## Exercise brief
Every record here should be printed again exactly.

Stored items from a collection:
/---

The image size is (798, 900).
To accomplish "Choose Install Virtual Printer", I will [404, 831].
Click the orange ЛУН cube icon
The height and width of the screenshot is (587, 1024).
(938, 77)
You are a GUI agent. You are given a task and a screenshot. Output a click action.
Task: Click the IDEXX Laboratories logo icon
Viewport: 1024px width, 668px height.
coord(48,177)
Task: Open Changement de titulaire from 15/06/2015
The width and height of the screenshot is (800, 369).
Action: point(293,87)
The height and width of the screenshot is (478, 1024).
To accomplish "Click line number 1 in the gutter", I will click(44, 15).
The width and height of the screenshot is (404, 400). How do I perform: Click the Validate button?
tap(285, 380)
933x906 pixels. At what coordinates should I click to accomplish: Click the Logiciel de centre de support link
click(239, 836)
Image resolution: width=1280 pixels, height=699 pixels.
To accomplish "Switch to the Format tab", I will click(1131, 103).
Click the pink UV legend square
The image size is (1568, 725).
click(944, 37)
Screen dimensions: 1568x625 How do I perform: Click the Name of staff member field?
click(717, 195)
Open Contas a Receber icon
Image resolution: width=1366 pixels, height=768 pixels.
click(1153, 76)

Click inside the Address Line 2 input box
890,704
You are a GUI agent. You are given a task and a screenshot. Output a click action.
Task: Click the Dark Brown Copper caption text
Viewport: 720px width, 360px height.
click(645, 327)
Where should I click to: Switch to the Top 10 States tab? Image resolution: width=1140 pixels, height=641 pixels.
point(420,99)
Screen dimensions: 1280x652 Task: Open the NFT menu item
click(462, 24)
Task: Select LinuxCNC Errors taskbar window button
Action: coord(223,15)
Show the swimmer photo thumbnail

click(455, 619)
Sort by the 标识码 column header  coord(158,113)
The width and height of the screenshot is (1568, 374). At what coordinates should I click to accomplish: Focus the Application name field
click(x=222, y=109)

\---

## Task response
The image size is (798, 900).
To accomplish "Choose Install Virtual Printer", I will [404, 831].
Click the orange ЛУН cube icon
The height and width of the screenshot is (587, 1024).
(938, 77)
You are a GUI agent. You are given a task and a screenshot. Output a click action.
Task: Click the IDEXX Laboratories logo icon
Viewport: 1024px width, 668px height.
coord(48,177)
Task: Open Changement de titulaire from 15/06/2015
The width and height of the screenshot is (800, 369).
Action: point(293,87)
The height and width of the screenshot is (478, 1024).
To accomplish "Click line number 1 in the gutter", I will click(44, 15).
The width and height of the screenshot is (404, 400). How do I perform: Click the Validate button?
tap(285, 380)
933x906 pixels. At what coordinates should I click to accomplish: Click the Logiciel de centre de support link
click(239, 836)
Image resolution: width=1280 pixels, height=699 pixels.
To accomplish "Switch to the Format tab", I will click(1131, 103).
Click the pink UV legend square
The image size is (1568, 725).
click(944, 37)
Screen dimensions: 1568x625 How do I perform: Click the Name of staff member field?
click(717, 195)
Open Contas a Receber icon
Image resolution: width=1366 pixels, height=768 pixels.
click(1153, 76)

Click inside the Address Line 2 input box
890,704
You are a GUI agent. You are given a task and a screenshot. Output a click action.
Task: Click the Dark Brown Copper caption text
Viewport: 720px width, 360px height.
click(645, 327)
Where should I click to: Switch to the Top 10 States tab? Image resolution: width=1140 pixels, height=641 pixels.
point(420,99)
Screen dimensions: 1280x652 Task: Open the NFT menu item
click(462, 24)
Task: Select LinuxCNC Errors taskbar window button
Action: coord(223,15)
Show the swimmer photo thumbnail

click(455, 619)
Sort by the 标识码 column header  coord(158,113)
The width and height of the screenshot is (1568, 374). At what coordinates should I click to accomplish: Focus the Application name field
click(x=222, y=109)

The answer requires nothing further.